Ingin berlari saja dari tempat tersebut tapi sepatu yang dipakainya membuat Neira jatuh terduduk, segera ia memejamkan mata dan
mengepalkan tangan yang menopang tubuhnya agar tidak jatuh kebelakang.

"Manusia atau hantukah disana?"
Gumam Neira serasa ada hawa aneh yang mendekatinya.

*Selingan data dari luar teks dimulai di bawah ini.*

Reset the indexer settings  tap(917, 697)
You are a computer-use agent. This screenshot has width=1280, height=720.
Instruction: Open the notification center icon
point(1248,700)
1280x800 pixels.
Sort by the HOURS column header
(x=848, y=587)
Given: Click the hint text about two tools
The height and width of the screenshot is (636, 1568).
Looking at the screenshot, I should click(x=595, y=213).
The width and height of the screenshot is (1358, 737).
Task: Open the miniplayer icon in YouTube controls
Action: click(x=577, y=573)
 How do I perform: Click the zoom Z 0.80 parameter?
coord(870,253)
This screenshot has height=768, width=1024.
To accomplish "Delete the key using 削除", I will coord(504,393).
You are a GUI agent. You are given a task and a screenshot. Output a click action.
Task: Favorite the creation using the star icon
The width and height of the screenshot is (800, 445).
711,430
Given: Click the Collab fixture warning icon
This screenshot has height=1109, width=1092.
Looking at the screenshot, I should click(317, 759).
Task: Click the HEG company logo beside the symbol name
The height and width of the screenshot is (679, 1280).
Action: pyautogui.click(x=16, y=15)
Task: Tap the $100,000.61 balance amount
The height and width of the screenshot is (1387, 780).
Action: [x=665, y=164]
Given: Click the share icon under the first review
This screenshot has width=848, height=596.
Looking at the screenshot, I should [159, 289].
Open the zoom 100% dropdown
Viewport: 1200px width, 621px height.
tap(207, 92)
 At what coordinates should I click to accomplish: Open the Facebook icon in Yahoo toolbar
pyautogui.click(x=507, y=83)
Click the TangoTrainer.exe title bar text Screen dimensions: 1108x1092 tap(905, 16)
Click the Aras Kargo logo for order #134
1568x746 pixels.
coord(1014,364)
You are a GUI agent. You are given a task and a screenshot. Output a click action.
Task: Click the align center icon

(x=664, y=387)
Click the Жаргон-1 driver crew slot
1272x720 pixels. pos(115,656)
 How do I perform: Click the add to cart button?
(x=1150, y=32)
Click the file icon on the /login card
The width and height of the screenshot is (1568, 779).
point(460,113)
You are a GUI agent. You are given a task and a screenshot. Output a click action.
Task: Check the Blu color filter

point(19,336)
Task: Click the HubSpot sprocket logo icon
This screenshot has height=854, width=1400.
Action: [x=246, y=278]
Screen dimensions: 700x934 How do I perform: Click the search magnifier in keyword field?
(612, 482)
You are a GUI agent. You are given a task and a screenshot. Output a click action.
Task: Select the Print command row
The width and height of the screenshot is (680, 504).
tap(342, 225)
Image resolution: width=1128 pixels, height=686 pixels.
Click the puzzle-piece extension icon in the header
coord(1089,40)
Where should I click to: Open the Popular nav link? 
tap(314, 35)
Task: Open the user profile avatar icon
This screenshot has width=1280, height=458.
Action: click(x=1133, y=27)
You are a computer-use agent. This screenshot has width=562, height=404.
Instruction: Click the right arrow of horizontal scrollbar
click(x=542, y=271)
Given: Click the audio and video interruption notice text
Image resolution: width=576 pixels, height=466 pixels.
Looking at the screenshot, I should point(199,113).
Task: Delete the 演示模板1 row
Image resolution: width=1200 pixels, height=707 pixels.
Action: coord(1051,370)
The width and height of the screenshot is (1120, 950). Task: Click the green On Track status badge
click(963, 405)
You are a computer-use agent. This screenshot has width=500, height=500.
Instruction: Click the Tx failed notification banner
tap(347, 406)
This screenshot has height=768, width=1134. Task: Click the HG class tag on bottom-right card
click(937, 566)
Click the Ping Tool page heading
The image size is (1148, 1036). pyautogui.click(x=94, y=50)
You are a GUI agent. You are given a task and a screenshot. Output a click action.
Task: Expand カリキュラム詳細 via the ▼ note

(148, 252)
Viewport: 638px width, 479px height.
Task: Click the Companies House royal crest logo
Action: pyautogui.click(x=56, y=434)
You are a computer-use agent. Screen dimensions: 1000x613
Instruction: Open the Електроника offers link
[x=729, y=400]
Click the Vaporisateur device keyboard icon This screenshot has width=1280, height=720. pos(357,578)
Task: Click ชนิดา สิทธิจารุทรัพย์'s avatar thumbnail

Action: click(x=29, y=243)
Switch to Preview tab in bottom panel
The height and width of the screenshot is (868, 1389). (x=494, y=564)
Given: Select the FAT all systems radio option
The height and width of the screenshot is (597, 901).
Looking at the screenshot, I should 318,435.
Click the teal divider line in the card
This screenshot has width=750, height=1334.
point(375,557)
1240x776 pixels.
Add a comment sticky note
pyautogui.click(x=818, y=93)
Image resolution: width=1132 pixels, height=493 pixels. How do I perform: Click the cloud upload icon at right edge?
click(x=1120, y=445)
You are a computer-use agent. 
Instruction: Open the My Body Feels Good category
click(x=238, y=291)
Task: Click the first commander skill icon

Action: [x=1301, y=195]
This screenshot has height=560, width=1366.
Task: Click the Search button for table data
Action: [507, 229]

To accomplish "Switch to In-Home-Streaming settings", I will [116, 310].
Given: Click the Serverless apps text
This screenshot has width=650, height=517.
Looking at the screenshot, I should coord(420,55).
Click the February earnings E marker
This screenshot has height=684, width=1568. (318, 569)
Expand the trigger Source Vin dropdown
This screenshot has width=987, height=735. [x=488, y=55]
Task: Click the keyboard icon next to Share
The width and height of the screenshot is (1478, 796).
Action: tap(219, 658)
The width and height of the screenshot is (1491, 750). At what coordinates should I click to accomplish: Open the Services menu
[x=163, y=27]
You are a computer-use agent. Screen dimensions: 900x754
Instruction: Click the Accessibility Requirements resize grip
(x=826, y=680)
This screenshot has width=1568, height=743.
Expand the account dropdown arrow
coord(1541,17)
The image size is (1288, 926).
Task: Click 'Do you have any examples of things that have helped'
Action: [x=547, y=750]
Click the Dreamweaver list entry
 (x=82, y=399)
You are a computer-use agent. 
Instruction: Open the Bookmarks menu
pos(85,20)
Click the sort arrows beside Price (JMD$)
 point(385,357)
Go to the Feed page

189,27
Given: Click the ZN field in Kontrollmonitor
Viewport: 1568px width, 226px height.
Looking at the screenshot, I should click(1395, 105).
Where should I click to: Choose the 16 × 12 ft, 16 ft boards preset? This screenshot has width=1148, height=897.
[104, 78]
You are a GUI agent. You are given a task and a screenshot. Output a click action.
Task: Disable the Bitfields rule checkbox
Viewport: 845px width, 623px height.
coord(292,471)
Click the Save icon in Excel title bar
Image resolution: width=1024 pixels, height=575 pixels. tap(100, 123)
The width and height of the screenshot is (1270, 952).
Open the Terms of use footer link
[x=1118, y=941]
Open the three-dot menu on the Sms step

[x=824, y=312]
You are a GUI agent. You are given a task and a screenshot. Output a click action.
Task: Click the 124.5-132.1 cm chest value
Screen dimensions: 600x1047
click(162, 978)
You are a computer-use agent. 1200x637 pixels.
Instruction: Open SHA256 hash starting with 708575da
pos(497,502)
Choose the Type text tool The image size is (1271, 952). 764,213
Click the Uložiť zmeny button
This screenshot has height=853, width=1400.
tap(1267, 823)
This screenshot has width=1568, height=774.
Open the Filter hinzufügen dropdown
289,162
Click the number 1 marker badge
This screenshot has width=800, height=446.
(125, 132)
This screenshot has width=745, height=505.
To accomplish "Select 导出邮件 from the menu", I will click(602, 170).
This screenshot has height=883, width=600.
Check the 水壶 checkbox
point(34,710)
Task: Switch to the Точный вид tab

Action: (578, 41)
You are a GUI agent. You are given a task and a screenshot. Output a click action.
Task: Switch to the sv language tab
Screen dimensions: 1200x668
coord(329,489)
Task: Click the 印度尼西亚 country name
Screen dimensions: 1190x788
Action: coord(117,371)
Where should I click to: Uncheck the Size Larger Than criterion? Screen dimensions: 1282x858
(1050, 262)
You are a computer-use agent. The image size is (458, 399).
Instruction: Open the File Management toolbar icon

"Apakah kamu pernah melihat hantu setampan aku?!" Sosok hitam itu berdiri tepat didepan Neira membuatnya tidak mampu membuka matanya yang tertutup rapat.

Neira menahan nafasnya dan memalingkan mukanya perlahan tanpa membuka matanya, ia benar-benar merasa takut sekarang. Membayangkan hantu atau vampir dalam film-film yang pernah ditontonnya akan pergi begitu saja bila tidak mencium bau nafas orang yang akan didekatinya.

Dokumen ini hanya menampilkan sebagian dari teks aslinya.